Cannes 2013. Passing Shots: Satyajit Ray, Joel & Ethan Coen, Alex van Warmerdam

Satyajit Ray's pure cinema, the Coen Bros. half-hearted _Llewyn Davis_, and van Warmerdam's oddball _Borgman_.
Adam Cook

CHARULATA (SATYAJIT RAY, INDIA)
CANNES CLASSICS

There are few things more valuable at a film festival than catching a retrospective screening that puts it in perspective, resets your cinephilic enthusiasm, and reminds you what movies can be. Satyajit Ray’s Charulata (1964) served just that purpose as Cannes neared its halfway mark. Beginning with a beautiful sequence of pure cinema, for the first time I saw the link between Ray and Martin Scorsese (who holds the Indian filmmaker in the highest regard). Alone in a room in her home, the title character wanders to a window with her binoculars, opens the shutters and watches people outside. To track them, she moves from window to window, opening each shutter and observing their movement. It's hard not to think of the young Henry Hill looking out his window in Goodfellas, and even more recently, Hugo peering from behind the clock in the train station, watching everyday narratives unfold. This unusual story, adapted from a novel by Rabindranath Tagore, follows Charulata (or "Charu") on a journey of personal awakening, provoked by her visiting brother-in-law, Amal, an aspiring writer, who drives her to create. Meanwhile, her husband, Bhupati, distracted by the political newspaper he runs, fails to notice his wife's growing attraction for Amal. With fluid camera movement, Ray explores the space in which Charu has been trapped as a lonely wife, but as the film progresses (and Charu goes outside, writes), the melodrama darkens as her demeanor brightens, until a climactic sequence leaves her marriage in uncertain territory. Nevertheless, the film is most keen on articulating Charu's independence and pursuit of self-actualization, a tribute to writing, creating, and becoming—that doesn't shy away from pain.

◆ ◆ ◆ ◆ ◆ ◆ ◆

**Given problem 1**: Lay out the word-coordinate rows below as a JSON list of strings, one string for each line, skipping blank lines and leaving the pictures out.
The rows below have no connection to the review of the film above.

◆ ◆ ◆ ◆ ◆ ◆ ◆

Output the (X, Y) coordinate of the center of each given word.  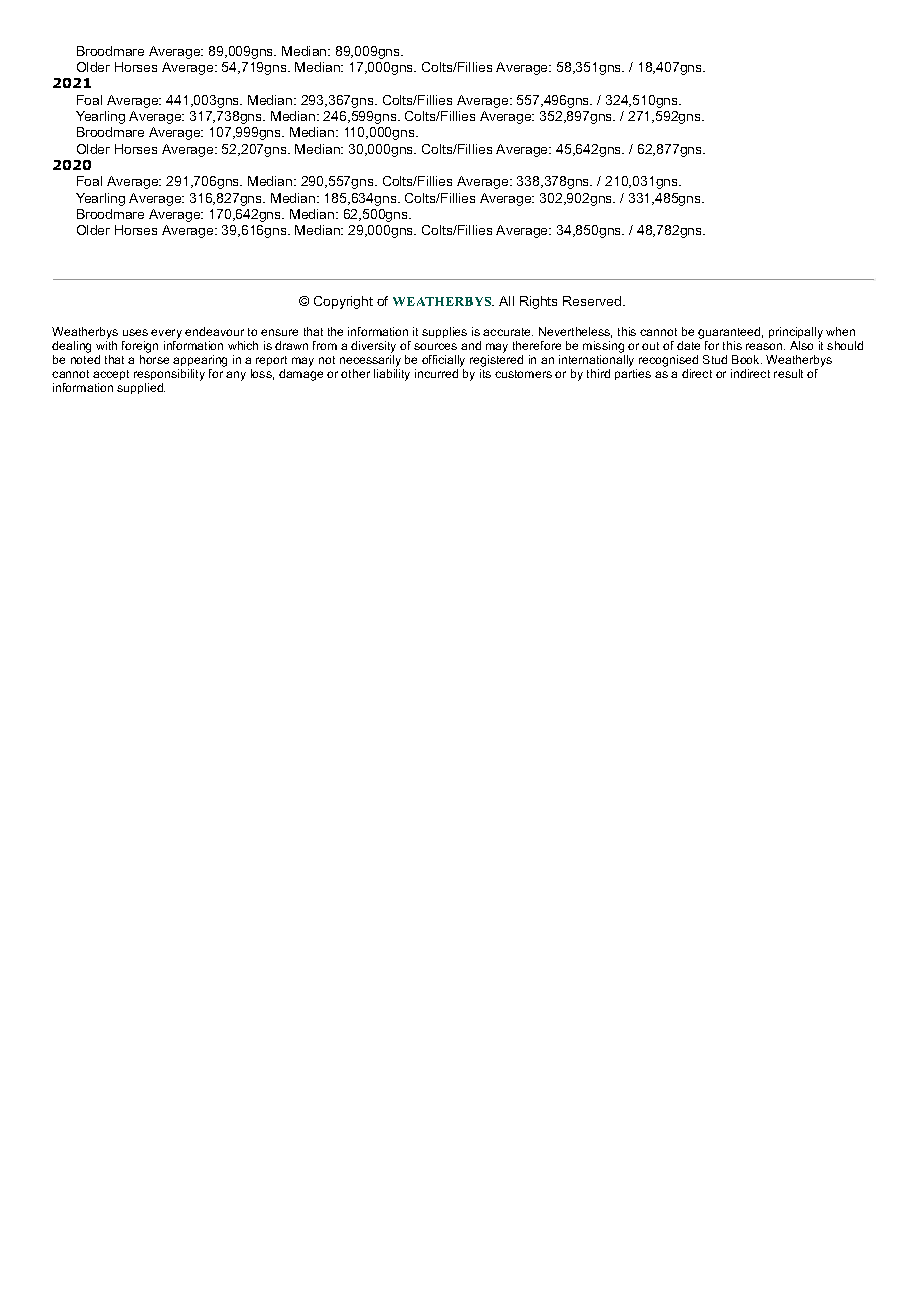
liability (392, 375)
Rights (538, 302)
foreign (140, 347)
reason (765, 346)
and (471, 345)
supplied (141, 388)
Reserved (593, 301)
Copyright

◆ ◆ ◆ ◆ ◆ ◆ ◆

**Given problem 2**:
Answer these questions about the Cannes review above:
(a) In what year was Charulata made?
(b) What does the title character use to watch people from her windows?
(c) What does Bhupati run?

**Written solution 1**:
[
  "Output the (X, Y) coordinate of the center of each given word.  ",
  "liability (392, 375)",
  "Rights (538, 302)",
  "foreign (140, 347)",
  "reason (765, 346)",
  "and (471, 345)",
  "supplied (141, 388)",
  "Reserved (593, 301)",
  "Copyright"
]

**Written solution 2**:
(a) 1964
(b) Binoculars
(c) A political newspaper